Identity, regulation andin vivofunction of gut NKp46+RORγt+and NKp46+RORγt−lymphoid cells

Abstract

The gut is a major barrier against microbes and encloses various innate lymphoid cells (ILCs), including two subsets expressing the natural cytotoxicity receptor NKp46. A subset of NKp46+ cells expresses retinoic acid receptor‐related orphan receptor γt (RORγt) and produces IL‐22, like lymphoid tissue inducer (LTi) cells. Other NKp46+ cells lack RORγt and produce IFN‐γ, like conventional Natural Killer (cNK) cells.
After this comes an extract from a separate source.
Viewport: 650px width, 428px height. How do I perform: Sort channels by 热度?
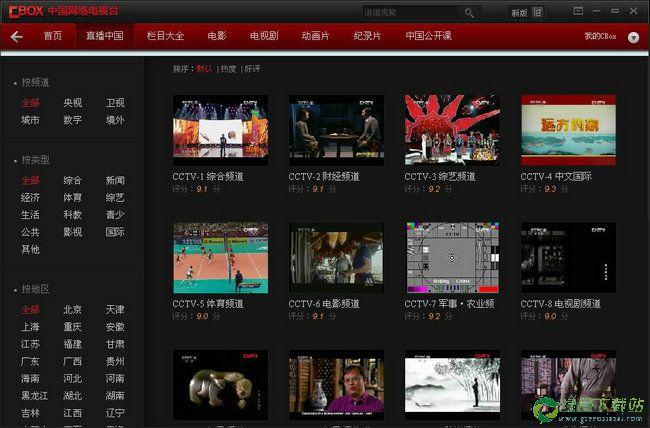[x=229, y=69]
The identity, the regulation and the in vivo functions of gut NKp46+ ILCs largely remain to be unravelled. Using pan‐genomic profiling, we showed here that small intestine (SI) NKp46+RORγt− ILCs correspond to SI NK cells. Conversely, we identified a transcriptional programme conserved in fetal LTi cells and adult SI NKp46+RORγt+ and NKp46−RORγt+ ILCs. We also demonstrated that the IL‐1β/IL‐1R1/MyD88 pathway, but not the commensal flora, drove IL‐22 production by NKp46+RORγt+ ILCs. Finally, oral Listeria monocytogenes infection induced IFN‐γ production in SI NK and IL‐22 production in NKp46+RORγt+ ILCs, but only IFN‐γ contributed to control bacteria dissemination. NKp46+ ILC heterogeneity is thus associated with subset‐specific transcriptional programmes and effector functions that govern their implication in gut innate immunity.